- The phishing campaign aims to gain users’ credentials to hijack their Spotify accounts.
- The victims are redirected to a malicious website that tricks them into divulging their credentials.
Security experts have discovered a new phishing campaign targeting Spotify users. The campaign involves hackers sending Spotify users phishing emails that pose as coming from the music streaming service.
Once the phishing emails are clicked on, the victims are redirected to a malicious website that tricks them into divulging their credentials. The phishing campaign was discovered by AppRiver.
According to the researchers, the credentials can not only help attackers obtain access to their Spotify accounts but also potentially allow them to gain access to other online and banking accounts. What is more, the cybercriminals behind the campaign could also sell the stolen credentials on the dark web.
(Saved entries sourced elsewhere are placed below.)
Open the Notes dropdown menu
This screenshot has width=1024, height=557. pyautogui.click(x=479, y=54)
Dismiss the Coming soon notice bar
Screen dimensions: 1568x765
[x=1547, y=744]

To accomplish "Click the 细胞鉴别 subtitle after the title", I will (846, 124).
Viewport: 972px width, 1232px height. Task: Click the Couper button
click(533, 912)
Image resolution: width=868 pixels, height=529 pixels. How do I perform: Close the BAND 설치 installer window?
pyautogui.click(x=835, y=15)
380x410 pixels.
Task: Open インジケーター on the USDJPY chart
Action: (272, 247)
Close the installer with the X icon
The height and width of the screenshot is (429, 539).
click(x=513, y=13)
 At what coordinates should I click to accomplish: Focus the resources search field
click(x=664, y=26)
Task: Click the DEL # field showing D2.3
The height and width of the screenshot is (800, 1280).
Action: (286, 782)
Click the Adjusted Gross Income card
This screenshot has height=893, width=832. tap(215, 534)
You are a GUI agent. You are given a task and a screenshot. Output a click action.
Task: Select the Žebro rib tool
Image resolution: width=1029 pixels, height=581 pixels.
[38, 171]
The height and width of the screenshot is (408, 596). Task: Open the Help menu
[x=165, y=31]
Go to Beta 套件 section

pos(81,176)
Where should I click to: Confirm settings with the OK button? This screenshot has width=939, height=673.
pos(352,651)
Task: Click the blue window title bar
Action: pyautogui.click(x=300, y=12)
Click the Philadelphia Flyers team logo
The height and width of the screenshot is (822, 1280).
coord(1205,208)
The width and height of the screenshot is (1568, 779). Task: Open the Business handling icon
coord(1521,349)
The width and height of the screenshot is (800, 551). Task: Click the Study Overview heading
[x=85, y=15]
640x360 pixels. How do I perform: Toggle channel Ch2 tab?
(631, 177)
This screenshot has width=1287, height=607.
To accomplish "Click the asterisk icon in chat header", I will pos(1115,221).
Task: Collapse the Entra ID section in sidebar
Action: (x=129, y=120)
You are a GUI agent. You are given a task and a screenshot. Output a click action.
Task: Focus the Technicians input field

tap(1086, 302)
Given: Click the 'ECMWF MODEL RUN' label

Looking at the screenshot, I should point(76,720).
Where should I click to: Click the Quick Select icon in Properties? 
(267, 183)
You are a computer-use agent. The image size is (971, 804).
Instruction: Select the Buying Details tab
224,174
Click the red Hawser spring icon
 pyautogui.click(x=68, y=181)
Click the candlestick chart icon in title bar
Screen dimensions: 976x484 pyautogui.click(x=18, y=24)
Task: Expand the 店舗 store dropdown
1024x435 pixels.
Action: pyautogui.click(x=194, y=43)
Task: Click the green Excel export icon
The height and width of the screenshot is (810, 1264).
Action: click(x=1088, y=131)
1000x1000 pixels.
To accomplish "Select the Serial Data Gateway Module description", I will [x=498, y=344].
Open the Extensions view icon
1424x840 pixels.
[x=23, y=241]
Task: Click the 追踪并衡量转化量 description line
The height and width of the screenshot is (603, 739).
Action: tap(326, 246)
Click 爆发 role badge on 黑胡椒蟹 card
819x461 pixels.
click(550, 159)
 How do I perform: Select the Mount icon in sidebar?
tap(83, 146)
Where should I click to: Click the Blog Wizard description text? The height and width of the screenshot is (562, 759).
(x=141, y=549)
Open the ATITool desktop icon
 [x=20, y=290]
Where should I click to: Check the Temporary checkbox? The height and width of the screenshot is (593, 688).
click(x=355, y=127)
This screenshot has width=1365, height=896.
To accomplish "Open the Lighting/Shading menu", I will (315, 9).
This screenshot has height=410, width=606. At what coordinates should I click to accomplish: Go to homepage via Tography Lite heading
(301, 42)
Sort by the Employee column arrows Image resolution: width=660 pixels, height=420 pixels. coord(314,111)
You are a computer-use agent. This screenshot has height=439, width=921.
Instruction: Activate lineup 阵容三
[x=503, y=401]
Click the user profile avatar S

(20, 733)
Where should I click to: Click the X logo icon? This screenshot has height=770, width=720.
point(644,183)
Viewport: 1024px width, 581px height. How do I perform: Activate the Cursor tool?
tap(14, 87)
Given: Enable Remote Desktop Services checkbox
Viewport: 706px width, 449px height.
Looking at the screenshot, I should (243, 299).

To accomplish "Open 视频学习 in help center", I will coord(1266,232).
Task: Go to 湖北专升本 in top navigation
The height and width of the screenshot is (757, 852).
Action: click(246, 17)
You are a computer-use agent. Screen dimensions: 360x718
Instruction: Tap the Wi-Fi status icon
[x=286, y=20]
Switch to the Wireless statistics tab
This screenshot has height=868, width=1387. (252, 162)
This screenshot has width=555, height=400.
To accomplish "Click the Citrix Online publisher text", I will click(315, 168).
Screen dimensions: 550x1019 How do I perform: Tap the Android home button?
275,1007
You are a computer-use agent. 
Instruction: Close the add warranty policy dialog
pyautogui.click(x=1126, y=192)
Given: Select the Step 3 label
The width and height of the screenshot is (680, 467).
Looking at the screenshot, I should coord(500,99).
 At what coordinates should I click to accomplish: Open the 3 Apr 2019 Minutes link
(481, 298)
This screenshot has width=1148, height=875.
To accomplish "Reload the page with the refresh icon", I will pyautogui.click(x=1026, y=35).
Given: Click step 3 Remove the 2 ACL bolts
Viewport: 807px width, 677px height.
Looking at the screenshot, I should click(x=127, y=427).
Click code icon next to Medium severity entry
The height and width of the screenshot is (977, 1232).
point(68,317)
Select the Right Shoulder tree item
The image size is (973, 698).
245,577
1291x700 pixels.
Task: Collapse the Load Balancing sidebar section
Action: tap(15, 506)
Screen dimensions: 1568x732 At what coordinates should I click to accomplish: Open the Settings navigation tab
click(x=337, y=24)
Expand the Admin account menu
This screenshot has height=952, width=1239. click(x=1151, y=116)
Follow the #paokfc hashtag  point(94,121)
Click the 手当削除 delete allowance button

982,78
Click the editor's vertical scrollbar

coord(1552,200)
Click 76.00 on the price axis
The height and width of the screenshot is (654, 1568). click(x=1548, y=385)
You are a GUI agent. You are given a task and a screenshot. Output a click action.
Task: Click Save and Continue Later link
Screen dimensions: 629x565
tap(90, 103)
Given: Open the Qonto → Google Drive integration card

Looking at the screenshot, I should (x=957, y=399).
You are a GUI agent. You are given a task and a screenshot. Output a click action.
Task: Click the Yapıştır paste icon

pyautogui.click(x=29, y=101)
“Knowing just one password for a victim opens the door to a multitude of attack vectors,” David Pickett, cybersecurity analyst at AppRiver, told Threatpost. “Knowing how someone creates a password offers a personal glimpse into their password creation mindset and probability of overall attack success. This also gives an opportunity for social engineering using the same information which is important to the victim.”
Researchers also fear that the stolen credentials could likely also be funneled through a password cracker to generate passwords for a hybrid password attack.
“Password-cracking software such as John the Ripper and Cain and Abel are popular utilities for these attacks, but there are many others,” Pickett told Threatpost.
AppRiver researchers have warned users to always check the URL in every email message that they receive.